Stored items
□ □ □ □ □

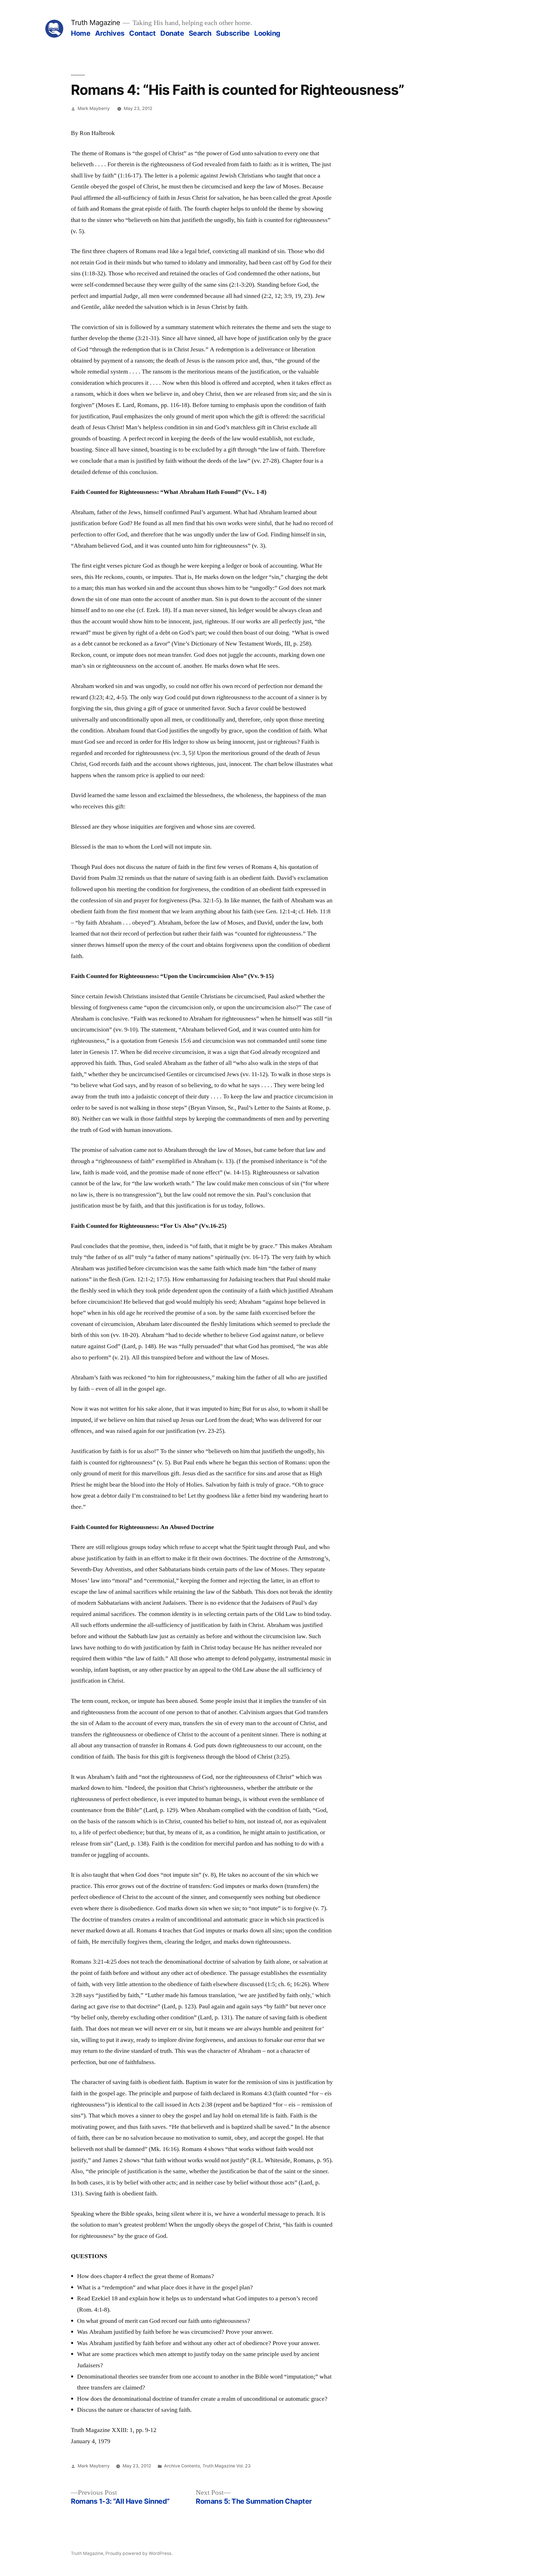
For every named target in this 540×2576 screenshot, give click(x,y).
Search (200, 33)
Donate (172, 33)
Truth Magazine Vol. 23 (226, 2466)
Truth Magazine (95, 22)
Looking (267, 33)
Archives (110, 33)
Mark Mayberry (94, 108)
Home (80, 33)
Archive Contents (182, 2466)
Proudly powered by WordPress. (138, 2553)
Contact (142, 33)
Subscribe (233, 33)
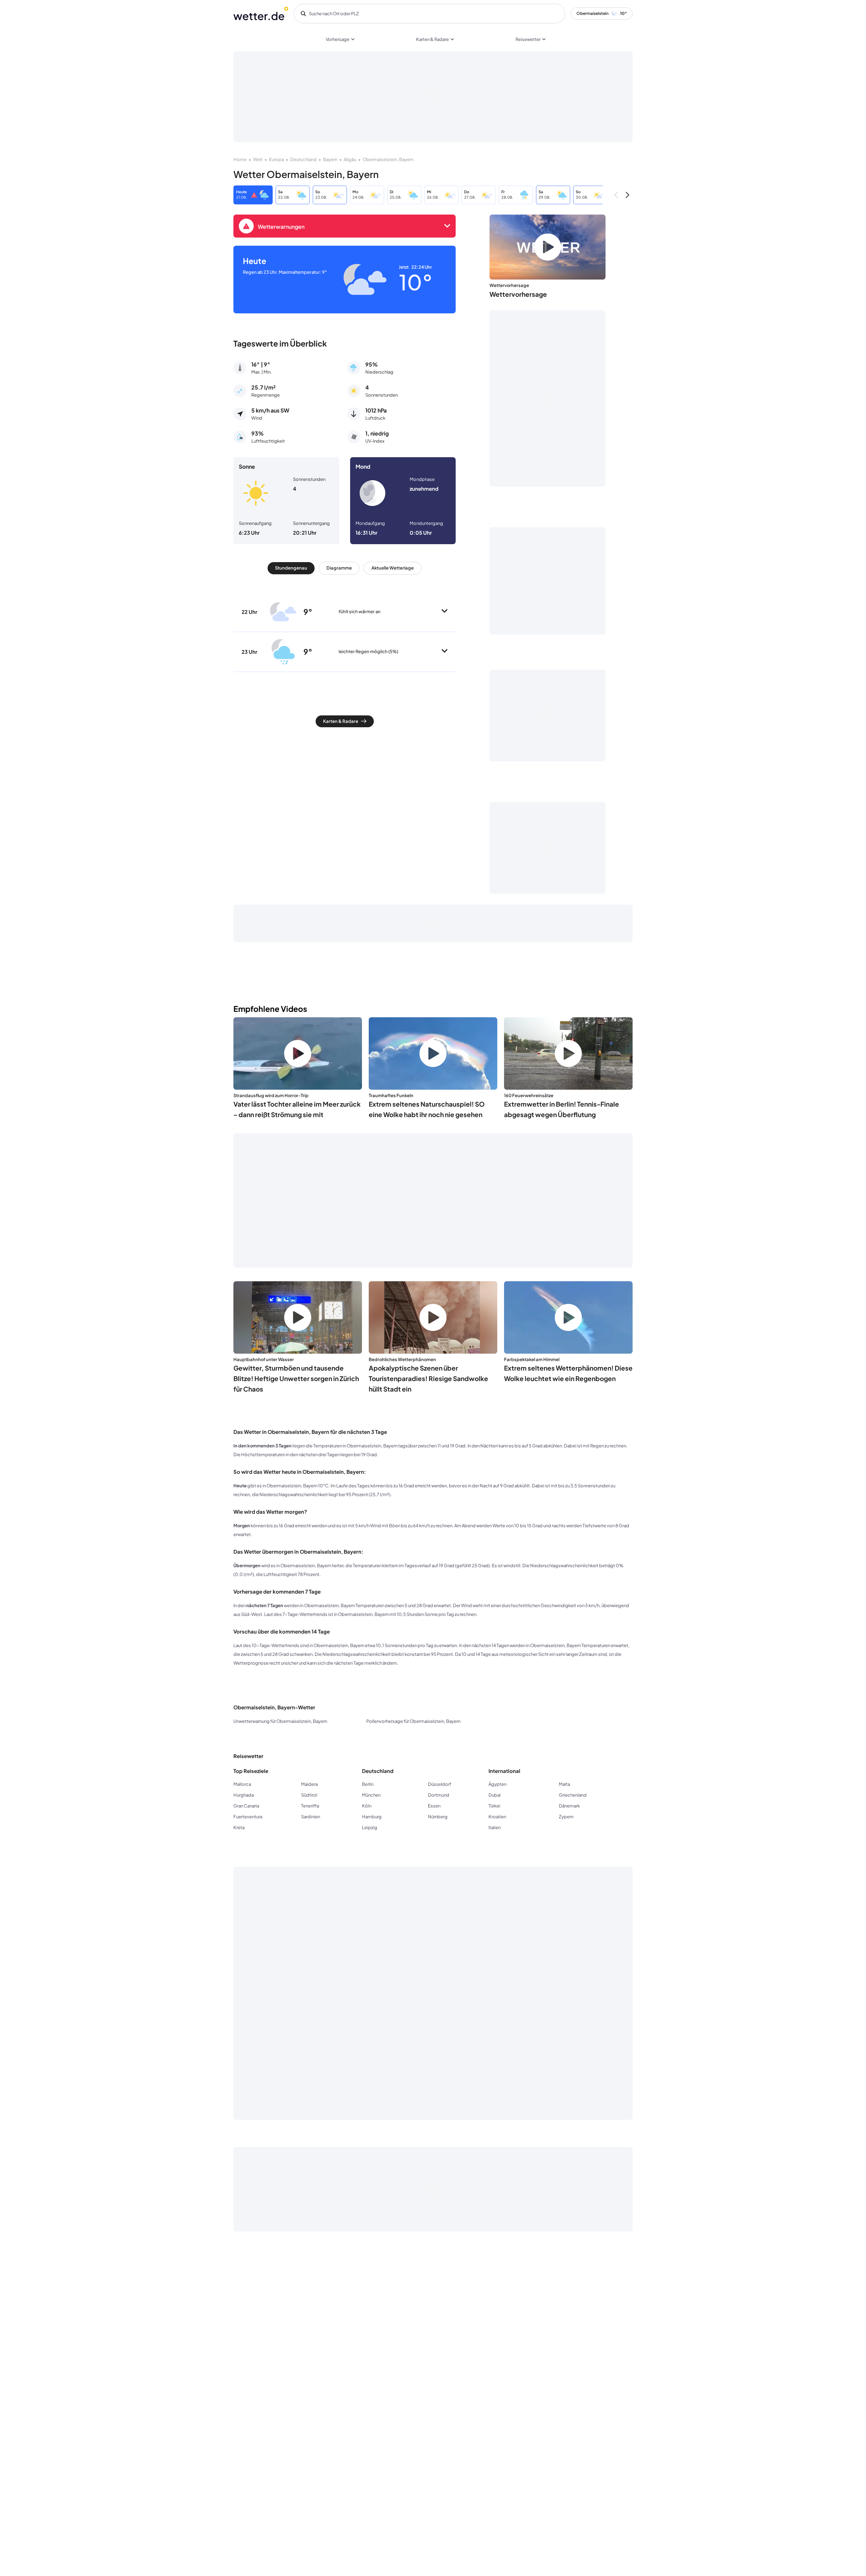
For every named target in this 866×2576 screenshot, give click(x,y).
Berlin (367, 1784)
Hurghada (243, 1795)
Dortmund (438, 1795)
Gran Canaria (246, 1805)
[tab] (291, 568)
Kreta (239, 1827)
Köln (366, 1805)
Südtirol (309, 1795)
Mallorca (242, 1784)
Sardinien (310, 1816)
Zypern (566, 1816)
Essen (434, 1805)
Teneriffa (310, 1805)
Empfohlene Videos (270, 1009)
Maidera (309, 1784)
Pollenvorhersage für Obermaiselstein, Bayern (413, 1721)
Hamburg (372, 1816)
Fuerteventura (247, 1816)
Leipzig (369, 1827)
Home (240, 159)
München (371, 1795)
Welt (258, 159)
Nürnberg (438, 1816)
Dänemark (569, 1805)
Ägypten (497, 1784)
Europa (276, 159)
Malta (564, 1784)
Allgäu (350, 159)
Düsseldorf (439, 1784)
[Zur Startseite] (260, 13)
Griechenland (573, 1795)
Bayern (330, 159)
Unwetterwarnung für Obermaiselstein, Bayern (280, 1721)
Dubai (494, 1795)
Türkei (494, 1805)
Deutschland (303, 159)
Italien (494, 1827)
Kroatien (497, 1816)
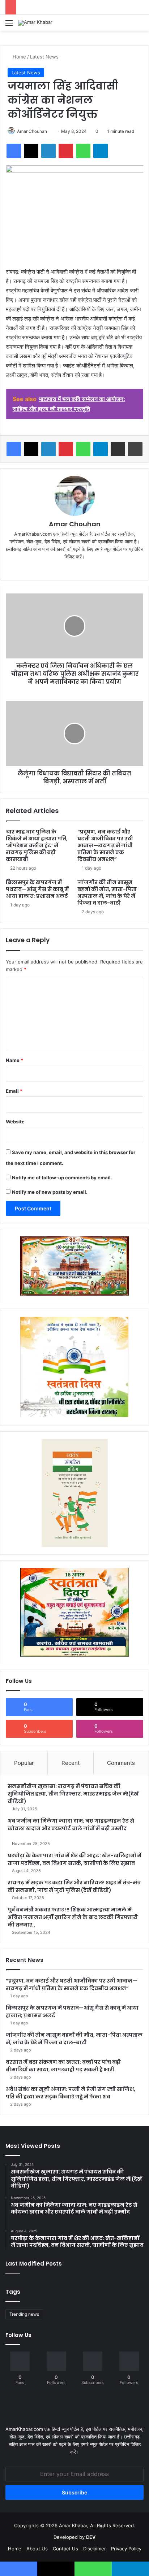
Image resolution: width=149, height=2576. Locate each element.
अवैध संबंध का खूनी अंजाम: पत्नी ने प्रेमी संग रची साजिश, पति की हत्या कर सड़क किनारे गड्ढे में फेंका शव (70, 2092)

□ □ □ □ □

_WORK TASK_:
Nothing but the records, repeated exactly and stripped of pictures, should appear in the answer.

_TASK SOLUTION_:
For every named target in this 540×2576 screenshot, give click(x,y).
Search (200, 33)
Donate (172, 33)
Truth Magazine Vol. 23 (226, 2466)
Truth Magazine (95, 22)
Looking (267, 33)
Archives (110, 33)
Mark Mayberry (94, 108)
Home (80, 33)
Archive Contents (182, 2466)
Proudly powered by WordPress. (138, 2553)
Contact (142, 33)
Subscribe (233, 33)
For every named target in this 866×2576 screenshot, give click(x,y).
Berlin (367, 1784)
Hurghada (243, 1795)
Dortmund (438, 1795)
Gran Canaria (246, 1805)
[tab] (291, 568)
Kreta (239, 1827)
Köln (366, 1805)
Südtirol (309, 1795)
Mallorca (242, 1784)
Sardinien (310, 1816)
Zypern (566, 1816)
Essen (434, 1805)
Teneriffa (310, 1805)
Empfohlene Videos (270, 1009)
Maidera (309, 1784)
Pollenvorhersage für Obermaiselstein, Bayern (413, 1721)
Hamburg (372, 1816)
Fuerteventura (247, 1816)
Leipzig (369, 1827)
Home (240, 159)
München (371, 1795)
Welt (258, 159)
Nürnberg (438, 1816)
Dänemark (569, 1805)
Ägypten (497, 1784)
Europa (276, 159)
Malta (564, 1784)
Allgäu (350, 159)
Düsseldorf (439, 1784)
[Zur Startseite] (260, 13)
Griechenland (573, 1795)
Bayern (330, 159)
Unwetterwarnung für Obermaiselstein, Bayern (280, 1721)
Dubai (494, 1795)
Türkei (494, 1805)
Deutschland (303, 159)
Italien (494, 1827)
Kroatien (497, 1816)
Image resolution: width=149, height=2576. Locate each element.
अवैध संबंध का खूनी अंजाम: पत्नी ने प्रेमी संग रची साजिश, पति की हत्या कर सड़क किनारे गड्ढे में फेंका शव (70, 2092)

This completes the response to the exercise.